I have spent extensive amount of time getting it to work with servo circuit. I basically tried to use the Servo HS55 and couple it with the PQ12. I could get the PQ12 to move in one direction with the servo PWM input but not in both the directions.:mad:

So finally I decided that I will use a HBridge to drive the PQ12 from my PIC16F MCU. I will toggle the outputs of PIC output pins to move the linear actuator.

I had 2 worries:::confused:

1) Will the hBrighe (schematic attached herein) be adequate for the linear actuartor.

2) should I add diodes or other protection elements to my PIC processor as safety/to protect from the hbridge.

I welcome your suggestion.

Best Regards,



Well-Known Member
Most Helpful Member
Yes, you should have a diode anti-parallel to each transistor to allow the inductive flyback current of the motor to flow, or else it will produce a large voltage spike and burn out your transistors.

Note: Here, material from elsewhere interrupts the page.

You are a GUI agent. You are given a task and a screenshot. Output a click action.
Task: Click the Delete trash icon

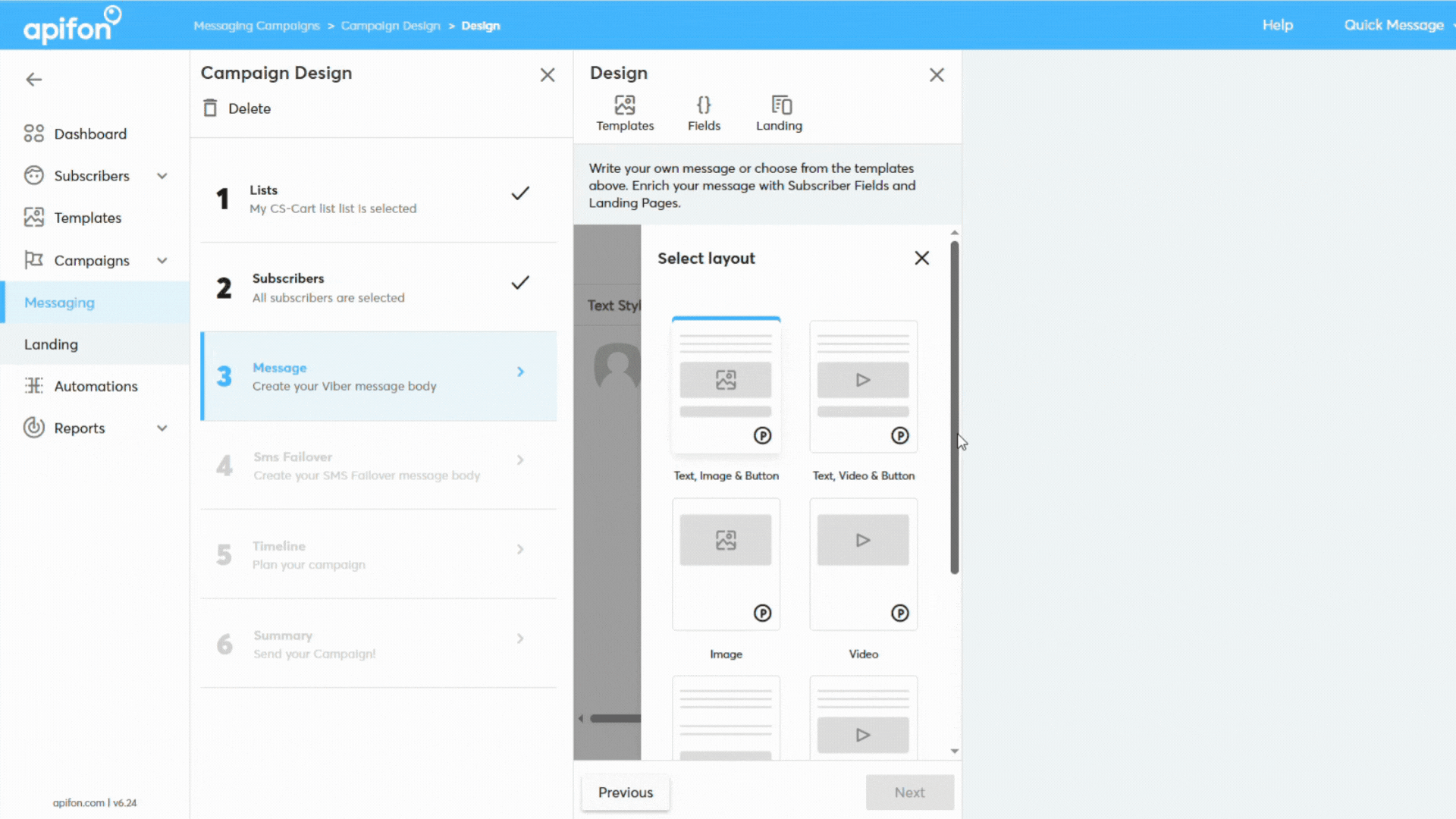[210, 108]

THat H-bridge is suitable. Most transistors should work fine since the current is only around 250mA. I would use logic-level MOSFETs (NMOS and PMOS) instead of the BJTs (NPN and PNP) in the schematic. BUt either will work. Just with the MOSFETs you probably don't need the base resistors anymore and the voltage drop is lower across the transistor.

WHy wouldn't the servo circuit work? Seems to me like it should.

Do not PWM this H-bridge or switch it at high frequency- it will have a momentary short-circuit when both transistors are partially on every time you change directions or switch transistors on and you don't want this to happen too often or the circuit will be damaged. This is because the left and right pairs of transistors are being controlled by the same signal. If you wired up the PIC to control each transistor individually (4-pins) you would not have this problem since you could make sure all the right transistors are turned off before turning transistors on to prevent this "shoot-through current".